Neue OZ: Kommentar zu Waldschlösschenbrücke

Vorbild Dresden

Wer glaubt, Querelen à la Stuttgart 21 ließen sich mit mehr
direkter Demokratie verhindern, der blicke nach Dresden. Dort schloss
sich am Wochenende der Bogen von ersten Planungen der heiß
umstrittenen Waldschlösschenbrücke zur erkennbaren Struktur. Jetzt
ist sichtbar, was die Gemüter in Sachsens Metropole und sogar
weltweit bewegte. Ein ums andere Mal tagte die UNESCO wegen der
Welterbewürde des Elbtals – und erkannte sie ab.

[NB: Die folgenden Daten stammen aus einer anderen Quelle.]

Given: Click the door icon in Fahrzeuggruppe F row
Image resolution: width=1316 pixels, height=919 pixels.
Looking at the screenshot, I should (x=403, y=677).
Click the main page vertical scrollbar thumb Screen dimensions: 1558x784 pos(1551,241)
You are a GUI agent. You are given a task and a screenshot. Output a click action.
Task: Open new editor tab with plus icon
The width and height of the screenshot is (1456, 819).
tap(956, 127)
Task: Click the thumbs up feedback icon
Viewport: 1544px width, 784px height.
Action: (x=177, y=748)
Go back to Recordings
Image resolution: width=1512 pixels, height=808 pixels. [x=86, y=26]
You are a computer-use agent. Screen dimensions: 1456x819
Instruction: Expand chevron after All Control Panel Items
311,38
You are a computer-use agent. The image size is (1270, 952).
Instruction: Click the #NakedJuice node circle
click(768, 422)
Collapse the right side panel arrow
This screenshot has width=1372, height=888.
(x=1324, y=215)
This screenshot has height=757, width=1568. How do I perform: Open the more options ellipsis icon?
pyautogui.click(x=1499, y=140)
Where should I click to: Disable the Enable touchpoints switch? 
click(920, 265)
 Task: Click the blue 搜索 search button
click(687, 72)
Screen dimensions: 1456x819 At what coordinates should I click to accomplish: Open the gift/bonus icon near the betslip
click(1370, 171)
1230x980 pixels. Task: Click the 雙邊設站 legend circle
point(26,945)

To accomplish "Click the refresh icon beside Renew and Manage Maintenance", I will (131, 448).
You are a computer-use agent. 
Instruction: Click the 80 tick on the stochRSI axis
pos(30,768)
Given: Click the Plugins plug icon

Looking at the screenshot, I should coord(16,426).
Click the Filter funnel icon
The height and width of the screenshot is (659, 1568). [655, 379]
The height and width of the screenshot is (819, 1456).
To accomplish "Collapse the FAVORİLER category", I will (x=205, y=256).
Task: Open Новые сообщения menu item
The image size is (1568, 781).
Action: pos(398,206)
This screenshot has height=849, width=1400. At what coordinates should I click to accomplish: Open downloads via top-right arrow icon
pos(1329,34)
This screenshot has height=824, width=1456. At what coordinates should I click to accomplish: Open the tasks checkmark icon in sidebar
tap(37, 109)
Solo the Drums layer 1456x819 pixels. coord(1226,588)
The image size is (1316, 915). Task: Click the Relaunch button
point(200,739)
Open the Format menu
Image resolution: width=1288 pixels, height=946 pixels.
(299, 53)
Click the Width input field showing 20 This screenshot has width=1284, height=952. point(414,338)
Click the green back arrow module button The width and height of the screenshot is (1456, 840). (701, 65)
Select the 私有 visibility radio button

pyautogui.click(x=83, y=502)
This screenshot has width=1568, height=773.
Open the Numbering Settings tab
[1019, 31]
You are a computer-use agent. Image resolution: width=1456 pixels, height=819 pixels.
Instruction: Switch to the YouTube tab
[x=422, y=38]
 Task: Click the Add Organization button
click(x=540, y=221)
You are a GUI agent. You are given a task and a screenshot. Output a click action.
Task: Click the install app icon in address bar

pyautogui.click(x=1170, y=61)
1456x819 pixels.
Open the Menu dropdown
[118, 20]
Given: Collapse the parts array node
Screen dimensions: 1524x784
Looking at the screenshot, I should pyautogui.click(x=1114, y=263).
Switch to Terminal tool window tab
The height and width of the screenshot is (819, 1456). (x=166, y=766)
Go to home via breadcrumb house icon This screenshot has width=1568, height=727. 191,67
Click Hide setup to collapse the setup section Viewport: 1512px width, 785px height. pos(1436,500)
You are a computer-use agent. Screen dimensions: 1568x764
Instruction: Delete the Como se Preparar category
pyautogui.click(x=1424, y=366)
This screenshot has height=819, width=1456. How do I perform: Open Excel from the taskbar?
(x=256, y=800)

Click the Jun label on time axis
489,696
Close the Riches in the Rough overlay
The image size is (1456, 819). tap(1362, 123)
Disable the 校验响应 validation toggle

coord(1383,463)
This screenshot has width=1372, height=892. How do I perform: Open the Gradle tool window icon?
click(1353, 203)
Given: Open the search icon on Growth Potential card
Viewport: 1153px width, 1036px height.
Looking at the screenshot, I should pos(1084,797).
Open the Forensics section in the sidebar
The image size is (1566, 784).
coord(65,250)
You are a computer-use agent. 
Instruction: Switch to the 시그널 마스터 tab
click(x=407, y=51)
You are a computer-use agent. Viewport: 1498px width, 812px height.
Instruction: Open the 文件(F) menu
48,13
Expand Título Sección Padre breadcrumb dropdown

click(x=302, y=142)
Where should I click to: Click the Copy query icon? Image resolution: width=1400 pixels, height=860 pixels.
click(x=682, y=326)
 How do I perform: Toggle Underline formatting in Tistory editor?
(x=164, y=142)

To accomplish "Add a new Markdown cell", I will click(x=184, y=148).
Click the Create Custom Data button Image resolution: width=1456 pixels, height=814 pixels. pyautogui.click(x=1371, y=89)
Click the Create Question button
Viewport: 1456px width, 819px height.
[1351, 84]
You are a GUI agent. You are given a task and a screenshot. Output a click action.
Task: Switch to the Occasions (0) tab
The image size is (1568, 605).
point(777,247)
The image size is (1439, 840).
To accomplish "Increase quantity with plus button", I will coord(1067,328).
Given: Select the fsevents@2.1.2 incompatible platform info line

Dresden war selbst das egal, die Brücke sollte her. Einen
Volksentscheid gab es ebenfalls. Aber die Akzeptanz bei den Gegnern
stieg durch ihn nicht. Deren Logik: Meint die Mehrheit, was sie
meint, muss sie sich irren oder manipuliert worden sein. Es wurde auf
Nichtwähler verwiesen, auf vermeintlich neue Erkenntnisse oder
angebliche Mauschelei. Juristische Winkelzüge, Hinweise auf
Fledermäuse und immer wieder Proteste – all dies ließ sich auch per
Plebiszit nicht verhindern.

Dennoch: Die Brücke steht. Und die Stadt kann es sich leisten. Ihr
Ruf zieht auch ohne UNESCO-Status die Massen an. Im Fall der Brücke
war ihr die Infrastruktur wichtiger. Zwinger, Oper und Frauenkirche
beweisen aber, wie viel Wert sie an anderer Stelle auf Restauration
und Rekonstruktion legt. Vielleicht wäre das auch ein Weg für
Stuttgart oder jede andere, letztlich beliebige Stadt: einen Bahnhof
entschlossen zu bauen zum Beispiel, andernorts aber ebenso
kompromisslos für Natur oder Kultur einzustehen.